For those who aren't stalking Cecil, The Plain Janes is the first in a new series of graphic novels for young women--they're obvious "quick picks" with characters that will appeal to the kind of girls who let me sit at their lunch table in high school: highlighters for nail polish, Kool Ade for hair dye, black ribbons for chokers, and Tae Kwon Do masters for boyfriends. Those kind of girls. I read the entire first installment while in line to get True to the Game signed by Teri Woods. (She wrote, for the future patrons of my imaginary library, who I obviously think are theives: "Please stop stealing the books out the library. Please, OK. Believe. Teri Woods.")
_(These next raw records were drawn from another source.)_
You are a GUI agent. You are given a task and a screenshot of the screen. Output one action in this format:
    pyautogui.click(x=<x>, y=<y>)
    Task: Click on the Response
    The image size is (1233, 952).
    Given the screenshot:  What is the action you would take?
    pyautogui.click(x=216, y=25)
Anyway, the point of this post is that I like to listen to authors read their work because then I can decide whether I would invite them to speak at my school. Which is like window shopping, becuase I don't have a school. But I would definitely invite Cecil Castellucci to my imaginary school.

I would maybe invite Carolyn Mackler, because her book The Earth, My Butt and Other Big Round Things has universal girl appeal. I think it's the frank treatment of the relationship between Virginia and Froggy: he comes over after school to feel her up but doesn't acknowledge her in public, which she accepts because her weight makes her think she's not worthy of a more attentive boyfriend. However, Mackler was very young Mom, which is cool, but I wanted her to have more street appeal. She's the kind of person who skips over the bad words in her own novel.

I don't think I would invite Nick Hornby, even though he has a non-American accent, because I have my doubts about the appeal of Slam, his foray into YA lit. Don't get me wrong: it's a funny and totally relateable topic: teenage fatherhood. But it's also a nightmare. I mean, the part Hornby read on Monday included commentary on the way diapers smell. It's not exactly escapist literature, and I don't know how many teenage boys are scanning the shelves for a naturalistic portrait of young parenthood. (If you can call a Tony Hawk poster that transports the main character into the future "naturalistic.")

I didn't get to hear Catherine Gilbert Murdock speak/read, so I can't say if I would invite her or not. But if I had read The Off Season before I attended the conference, (instead I read 78% of it last night between 12 and 3 a.m.), I would have dropped everything and been there. Because it's one of the best books I've read this year--better than Dairy Queen. I would kill to know if Murdock had the sequel planned when she wrote the first one. Because all the issues you care about at the end of book 1 (will D.J. and Brian stay together even though they play on rival football teams? Will Amber and D.J. ever be comfortable around each other again now that Amber has confessed her crush?) seem monumentally unimportant by the end of book 2.

Because Murdock doesn't just resolve the conflicts in the first book: she rotates your perspective so that you see the conflicts from a totally different angle. You do a 180. And it's cathartic the way books about abandoned horses were cathartic when I was in third grade. Murdock makes you care about the fate of every member of this family of football-loving Wisconsin cattle farmers. And despite the fact that it's set in just the kind of setting that usually renders a book unsaleable to my urban audience (farms), I think I could get them to read it, because this girl is a brilliant athlete and there's something universal about the sports team experience. Much as I hate to admit it.

So to bring this full-circle, The Off Season is the kind of book that makes me feel OK about not really praising Beige. Because it's really important to have genuine praise leftover for the likes of Catherine Gilbert Murdock.